§ GIVEN REQUEST
Quote every item below verbatim, keeping their original order.

§ EXTRACTED ENTRIES
┏━━

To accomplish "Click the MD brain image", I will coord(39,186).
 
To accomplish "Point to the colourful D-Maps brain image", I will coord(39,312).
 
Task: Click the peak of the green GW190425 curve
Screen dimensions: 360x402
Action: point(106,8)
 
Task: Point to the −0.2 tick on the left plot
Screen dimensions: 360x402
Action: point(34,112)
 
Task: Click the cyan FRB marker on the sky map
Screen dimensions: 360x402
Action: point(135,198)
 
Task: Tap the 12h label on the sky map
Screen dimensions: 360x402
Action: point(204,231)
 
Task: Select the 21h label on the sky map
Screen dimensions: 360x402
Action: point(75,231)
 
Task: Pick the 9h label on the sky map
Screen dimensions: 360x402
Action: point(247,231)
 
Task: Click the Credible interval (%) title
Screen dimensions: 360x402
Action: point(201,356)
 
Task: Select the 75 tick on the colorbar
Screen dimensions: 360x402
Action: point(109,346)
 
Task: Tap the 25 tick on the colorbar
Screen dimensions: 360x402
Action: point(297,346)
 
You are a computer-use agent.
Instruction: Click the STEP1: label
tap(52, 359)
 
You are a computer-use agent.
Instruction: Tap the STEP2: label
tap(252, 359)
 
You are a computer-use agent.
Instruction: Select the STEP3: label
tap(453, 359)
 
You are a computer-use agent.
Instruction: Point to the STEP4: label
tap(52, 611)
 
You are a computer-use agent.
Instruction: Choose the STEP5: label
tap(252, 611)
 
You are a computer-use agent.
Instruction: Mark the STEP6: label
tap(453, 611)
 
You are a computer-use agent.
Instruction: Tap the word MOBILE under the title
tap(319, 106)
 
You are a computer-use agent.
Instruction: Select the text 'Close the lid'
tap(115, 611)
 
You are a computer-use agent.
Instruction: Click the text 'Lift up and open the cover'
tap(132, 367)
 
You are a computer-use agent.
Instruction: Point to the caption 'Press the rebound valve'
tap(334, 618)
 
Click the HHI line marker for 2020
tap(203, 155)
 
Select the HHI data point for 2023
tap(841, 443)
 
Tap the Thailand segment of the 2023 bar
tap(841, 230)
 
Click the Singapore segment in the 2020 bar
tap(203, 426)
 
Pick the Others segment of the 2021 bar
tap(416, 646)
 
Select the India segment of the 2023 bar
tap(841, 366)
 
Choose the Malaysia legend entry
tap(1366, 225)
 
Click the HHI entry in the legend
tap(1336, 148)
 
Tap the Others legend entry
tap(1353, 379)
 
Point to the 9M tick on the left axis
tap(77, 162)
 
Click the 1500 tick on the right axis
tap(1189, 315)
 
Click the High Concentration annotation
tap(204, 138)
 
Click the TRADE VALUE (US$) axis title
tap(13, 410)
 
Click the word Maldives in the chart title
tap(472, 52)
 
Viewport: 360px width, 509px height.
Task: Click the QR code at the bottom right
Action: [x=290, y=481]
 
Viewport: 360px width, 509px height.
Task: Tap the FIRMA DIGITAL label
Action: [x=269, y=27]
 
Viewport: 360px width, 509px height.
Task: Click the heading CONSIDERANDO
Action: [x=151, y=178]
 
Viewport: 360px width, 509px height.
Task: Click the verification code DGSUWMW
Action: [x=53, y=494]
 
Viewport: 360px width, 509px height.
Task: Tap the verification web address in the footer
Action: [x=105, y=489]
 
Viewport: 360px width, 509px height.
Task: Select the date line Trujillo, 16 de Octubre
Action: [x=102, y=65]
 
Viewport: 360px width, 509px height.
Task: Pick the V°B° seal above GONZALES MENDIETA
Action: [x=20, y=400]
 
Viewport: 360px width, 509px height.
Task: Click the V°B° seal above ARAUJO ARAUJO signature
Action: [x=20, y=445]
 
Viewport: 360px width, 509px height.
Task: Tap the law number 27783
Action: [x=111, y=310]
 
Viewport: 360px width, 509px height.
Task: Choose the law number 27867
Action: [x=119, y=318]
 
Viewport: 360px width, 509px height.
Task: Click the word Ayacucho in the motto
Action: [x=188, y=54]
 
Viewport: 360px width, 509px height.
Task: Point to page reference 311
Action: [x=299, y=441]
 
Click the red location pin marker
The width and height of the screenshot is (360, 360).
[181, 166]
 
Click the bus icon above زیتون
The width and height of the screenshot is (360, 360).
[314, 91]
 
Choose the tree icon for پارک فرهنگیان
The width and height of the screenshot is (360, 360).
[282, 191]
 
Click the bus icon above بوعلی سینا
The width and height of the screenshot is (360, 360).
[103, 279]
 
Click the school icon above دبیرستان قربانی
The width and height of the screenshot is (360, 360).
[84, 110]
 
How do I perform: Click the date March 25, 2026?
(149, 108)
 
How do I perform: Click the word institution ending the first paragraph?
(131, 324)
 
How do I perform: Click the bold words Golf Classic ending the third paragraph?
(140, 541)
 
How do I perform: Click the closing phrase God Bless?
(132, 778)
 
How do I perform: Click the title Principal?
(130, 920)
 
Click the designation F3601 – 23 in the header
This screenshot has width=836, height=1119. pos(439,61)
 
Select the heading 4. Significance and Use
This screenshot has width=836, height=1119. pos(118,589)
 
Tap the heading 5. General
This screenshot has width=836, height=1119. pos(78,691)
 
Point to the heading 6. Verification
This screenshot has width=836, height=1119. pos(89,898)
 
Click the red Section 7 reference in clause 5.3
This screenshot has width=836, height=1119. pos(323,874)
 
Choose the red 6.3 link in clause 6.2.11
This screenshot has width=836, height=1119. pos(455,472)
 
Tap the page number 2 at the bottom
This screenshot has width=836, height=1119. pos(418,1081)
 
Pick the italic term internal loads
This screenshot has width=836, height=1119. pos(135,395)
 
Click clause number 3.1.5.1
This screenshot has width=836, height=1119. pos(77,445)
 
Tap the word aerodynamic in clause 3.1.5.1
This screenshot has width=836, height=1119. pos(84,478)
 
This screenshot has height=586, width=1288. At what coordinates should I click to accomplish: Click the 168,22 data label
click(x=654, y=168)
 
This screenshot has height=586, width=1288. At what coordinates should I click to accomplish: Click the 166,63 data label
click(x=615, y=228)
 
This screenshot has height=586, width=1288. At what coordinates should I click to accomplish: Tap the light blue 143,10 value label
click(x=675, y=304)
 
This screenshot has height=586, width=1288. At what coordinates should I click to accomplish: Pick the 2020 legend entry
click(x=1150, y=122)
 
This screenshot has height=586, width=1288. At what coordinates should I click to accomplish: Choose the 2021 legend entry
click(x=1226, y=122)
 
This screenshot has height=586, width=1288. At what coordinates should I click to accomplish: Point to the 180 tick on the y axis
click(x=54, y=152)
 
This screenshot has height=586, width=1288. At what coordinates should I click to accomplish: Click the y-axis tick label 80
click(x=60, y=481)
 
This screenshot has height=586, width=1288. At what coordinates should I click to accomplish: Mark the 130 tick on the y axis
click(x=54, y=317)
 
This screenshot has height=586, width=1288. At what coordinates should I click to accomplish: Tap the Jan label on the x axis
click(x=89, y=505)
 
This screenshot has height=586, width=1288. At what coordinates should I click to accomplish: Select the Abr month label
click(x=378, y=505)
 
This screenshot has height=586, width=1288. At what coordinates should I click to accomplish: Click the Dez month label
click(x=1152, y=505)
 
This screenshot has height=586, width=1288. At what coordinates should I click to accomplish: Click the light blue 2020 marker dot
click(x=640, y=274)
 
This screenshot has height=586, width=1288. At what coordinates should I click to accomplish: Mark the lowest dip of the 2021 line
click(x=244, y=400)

┗━━

§ WRITTEN ANSWER
To accomplish "Click the MD brain image", I will coord(39,186).
 
To accomplish "Point to the colourful D-Maps brain image", I will coord(39,312).
 
Task: Click the peak of the green GW190425 curve
Screen dimensions: 360x402
Action: point(106,8)
 
Task: Point to the −0.2 tick on the left plot
Screen dimensions: 360x402
Action: point(34,112)
 
Task: Click the cyan FRB marker on the sky map
Screen dimensions: 360x402
Action: point(135,198)
 
Task: Tap the 12h label on the sky map
Screen dimensions: 360x402
Action: point(204,231)
 
Task: Select the 21h label on the sky map
Screen dimensions: 360x402
Action: point(75,231)
 
Task: Pick the 9h label on the sky map
Screen dimensions: 360x402
Action: point(247,231)
 
Task: Click the Credible interval (%) title
Screen dimensions: 360x402
Action: point(201,356)
 
Task: Select the 75 tick on the colorbar
Screen dimensions: 360x402
Action: point(109,346)
 
Task: Tap the 25 tick on the colorbar
Screen dimensions: 360x402
Action: point(297,346)
 
You are a computer-use agent.
Instruction: Click the STEP1: label
tap(52, 359)
 
You are a computer-use agent.
Instruction: Tap the STEP2: label
tap(252, 359)
 
You are a computer-use agent.
Instruction: Select the STEP3: label
tap(453, 359)
 
You are a computer-use agent.
Instruction: Point to the STEP4: label
tap(52, 611)
 
You are a computer-use agent.
Instruction: Choose the STEP5: label
tap(252, 611)
 
You are a computer-use agent.
Instruction: Mark the STEP6: label
tap(453, 611)
 
You are a computer-use agent.
Instruction: Tap the word MOBILE under the title
tap(319, 106)
 
You are a computer-use agent.
Instruction: Select the text 'Close the lid'
tap(115, 611)
 
You are a computer-use agent.
Instruction: Click the text 'Lift up and open the cover'
tap(132, 367)
 
You are a computer-use agent.
Instruction: Point to the caption 'Press the rebound valve'
tap(334, 618)
 
Click the HHI line marker for 2020
tap(203, 155)
 
Select the HHI data point for 2023
tap(841, 443)
 
Tap the Thailand segment of the 2023 bar
tap(841, 230)
 
Click the Singapore segment in the 2020 bar
tap(203, 426)
 
Pick the Others segment of the 2021 bar
tap(416, 646)
 
Select the India segment of the 2023 bar
tap(841, 366)
 
Choose the Malaysia legend entry
tap(1366, 225)
 
Click the HHI entry in the legend
tap(1336, 148)
 
Tap the Others legend entry
tap(1353, 379)
 
Point to the 9M tick on the left axis
tap(77, 162)
 
Click the 1500 tick on the right axis
tap(1189, 315)
 
Click the High Concentration annotation
tap(204, 138)
 
Click the TRADE VALUE (US$) axis title
tap(13, 410)
 
Click the word Maldives in the chart title
tap(472, 52)
 
Viewport: 360px width, 509px height.
Task: Click the QR code at the bottom right
Action: [x=290, y=481]
 
Viewport: 360px width, 509px height.
Task: Tap the FIRMA DIGITAL label
Action: [x=269, y=27]
 
Viewport: 360px width, 509px height.
Task: Click the heading CONSIDERANDO
Action: [x=151, y=178]
 
Viewport: 360px width, 509px height.
Task: Click the verification code DGSUWMW
Action: [x=53, y=494]
 
Viewport: 360px width, 509px height.
Task: Tap the verification web address in the footer
Action: [x=105, y=489]
 
Viewport: 360px width, 509px height.
Task: Select the date line Trujillo, 16 de Octubre
Action: [x=102, y=65]
 
Viewport: 360px width, 509px height.
Task: Pick the V°B° seal above GONZALES MENDIETA
Action: [x=20, y=400]
 
Viewport: 360px width, 509px height.
Task: Click the V°B° seal above ARAUJO ARAUJO signature
Action: [x=20, y=445]
 
Viewport: 360px width, 509px height.
Task: Tap the law number 27783
Action: [x=111, y=310]
 
Viewport: 360px width, 509px height.
Task: Choose the law number 27867
Action: [x=119, y=318]
 
Viewport: 360px width, 509px height.
Task: Click the word Ayacucho in the motto
Action: [x=188, y=54]
 
Viewport: 360px width, 509px height.
Task: Point to page reference 311
Action: [x=299, y=441]
 
Click the red location pin marker
The width and height of the screenshot is (360, 360).
[181, 166]
 
Click the bus icon above زیتون
The width and height of the screenshot is (360, 360).
[314, 91]
 
Choose the tree icon for پارک فرهنگیان
The width and height of the screenshot is (360, 360).
[282, 191]
 
Click the bus icon above بوعلی سینا
The width and height of the screenshot is (360, 360).
[103, 279]
 
Click the school icon above دبیرستان قربانی
The width and height of the screenshot is (360, 360).
[84, 110]
 
How do I perform: Click the date March 25, 2026?
(149, 108)
 
How do I perform: Click the word institution ending the first paragraph?
(131, 324)
 
How do I perform: Click the bold words Golf Classic ending the third paragraph?
(140, 541)
 
How do I perform: Click the closing phrase God Bless?
(132, 778)
 
How do I perform: Click the title Principal?
(130, 920)
 
Click the designation F3601 – 23 in the header
This screenshot has width=836, height=1119. pos(439,61)
 
Select the heading 4. Significance and Use
This screenshot has width=836, height=1119. pos(118,589)
 
Tap the heading 5. General
This screenshot has width=836, height=1119. pos(78,691)
 
Point to the heading 6. Verification
This screenshot has width=836, height=1119. pos(89,898)
 
Click the red Section 7 reference in clause 5.3
This screenshot has width=836, height=1119. pos(323,874)
 
Choose the red 6.3 link in clause 6.2.11
This screenshot has width=836, height=1119. pos(455,472)
 
Tap the page number 2 at the bottom
This screenshot has width=836, height=1119. pos(418,1081)
 
Pick the italic term internal loads
This screenshot has width=836, height=1119. pos(135,395)
 
Click clause number 3.1.5.1
This screenshot has width=836, height=1119. pos(77,445)
 
Tap the word aerodynamic in clause 3.1.5.1
This screenshot has width=836, height=1119. pos(84,478)
 
This screenshot has height=586, width=1288. At what coordinates should I click to accomplish: Click the 168,22 data label
click(x=654, y=168)
 
This screenshot has height=586, width=1288. At what coordinates should I click to accomplish: Click the 166,63 data label
click(x=615, y=228)
 
This screenshot has height=586, width=1288. At what coordinates should I click to accomplish: Tap the light blue 143,10 value label
click(x=675, y=304)
 
This screenshot has height=586, width=1288. At what coordinates should I click to accomplish: Pick the 2020 legend entry
click(x=1150, y=122)
 
This screenshot has height=586, width=1288. At what coordinates should I click to accomplish: Choose the 2021 legend entry
click(x=1226, y=122)
 
This screenshot has height=586, width=1288. At what coordinates should I click to accomplish: Point to the 180 tick on the y axis
click(x=54, y=152)
 
This screenshot has height=586, width=1288. At what coordinates should I click to accomplish: Click the y-axis tick label 80
click(x=60, y=481)
 
This screenshot has height=586, width=1288. At what coordinates should I click to accomplish: Mark the 130 tick on the y axis
click(x=54, y=317)
 
This screenshot has height=586, width=1288. At what coordinates should I click to accomplish: Tap the Jan label on the x axis
click(x=89, y=505)
 
This screenshot has height=586, width=1288. At what coordinates should I click to accomplish: Select the Abr month label
click(x=378, y=505)
 
This screenshot has height=586, width=1288. At what coordinates should I click to accomplish: Click the Dez month label
click(x=1152, y=505)
 
This screenshot has height=586, width=1288. At what coordinates should I click to accomplish: Click the light blue 2020 marker dot
click(x=640, y=274)
 
This screenshot has height=586, width=1288. At what coordinates should I click to accomplish: Mark the lowest dip of the 2021 line
click(x=244, y=400)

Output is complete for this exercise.